I had a choice after the success of The Notebook as to what kind of book I should write next. I could play it safe, I thought, and write a book that was essentially the same as The Notebook, one that dealt with the same theme of everlasting, unconditional love. That would have been easy since I’d already done it once and I had no doubt that I could make the story interesting. I could invent a couple of older characters, tell how they’d fallen in love in the beginning of their lives, add a “test” of some sort later in life, and have the love remain true throughout it all. Yet part of the magic of The Notebook was not knowing what was going to happen in the story, and no matter what I wrote, it would be impossible to recreate that “magic” since part of it came from “not knowing” what would happen in the story. I like to put it into these terms: Suppose you went to a magic show and saw a trick that enthralled you. Then later, while at home, you learn how the trick was performed. No matter what you did, the next time you saw the trick, you wouldn’t feel the same way you did the first time you saw it.
That’s what I thought would happen if I tried to write a novel that was exactly the same, and I figured that if I did that again, there would come a time that no one would read my books, since they already knew the story in advance.
I knew, however, that I had to write another love story, so I decided to change the story by using a different theme. This time, I chose the theme love after grief, and again I turned to my family for inspiration.
Message in a Bottle was inspired by my father after the death of my mother. In 1989, six weeks after I was married, my mother and father went horseback riding. They were avid riders and very comfortable on horses, and were simply walking the horses along a scenic trail. For a reason that no one can explain—we assume it was the horse, a rather skittish Arabian—my mom fell out of the saddle, off the horse, hit her head on a rock, had a cerebral hemorrhage and died.
My mother and father had married at the age of twenty-one and my father was absolutely crushed by her death. They’d been married twenty-seven years and my father didn’t have the slightest idea of what it meant to be a grown-up without my mom. A lot of people wear black to a funeral. My father wore black every day for four years. He pretty much became a recluse. He pulled away from his family and friends, he stopped going out, he stopped doing pretty much everything. All he did was go to work and back home again. It was heart-breaking to watch.
After four long years of worrying about him, my father finally started taking baby steps out in the world again. He started reconnecting with family and friends, eventually he started to date again—think more years passing—eventually he met someone in particular, eventually he fell in love again. And then one day, about seven years after my mom had died, I got a call from my father. “I’m engaged,” he said.
I was thrilled, not because I didn’t care about my mom—I adored her—but because I’d been so worried about my father. Kids worry about their parents the same way parents worry about their kids, and I was glad that he’d finally found someone.
Two days after that phone call, my father was driving home late one night, fell asleep at the wheel of his car, crashed, and died.

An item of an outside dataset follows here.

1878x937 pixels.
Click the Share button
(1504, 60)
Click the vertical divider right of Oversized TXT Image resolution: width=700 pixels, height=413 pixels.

After the novel came out, there were times when I couldn’t believe the reaction to it. People were very upset by the ending. Even though I write tragedies, Garrett’s death at the end of the novel came as a surprise to many readers. Now that you understand the parallels with my father’s story, perhaps it makes sense now. Yet I want you to know that I didn’t write the story simply to “share the misery,” so to speak. Rather, I wrote it because of the lessons that I learned from what my father went through; namely, that no matter how hard and terrible life can be at times, it’s possible to move on. Because Garrett Blake had been able to move on no matter how painful it was—the theme was love after grief, remember—it should be obvious that one day, Theresa Osborne will fall in love again. That was, after all, the lesson behind the novel.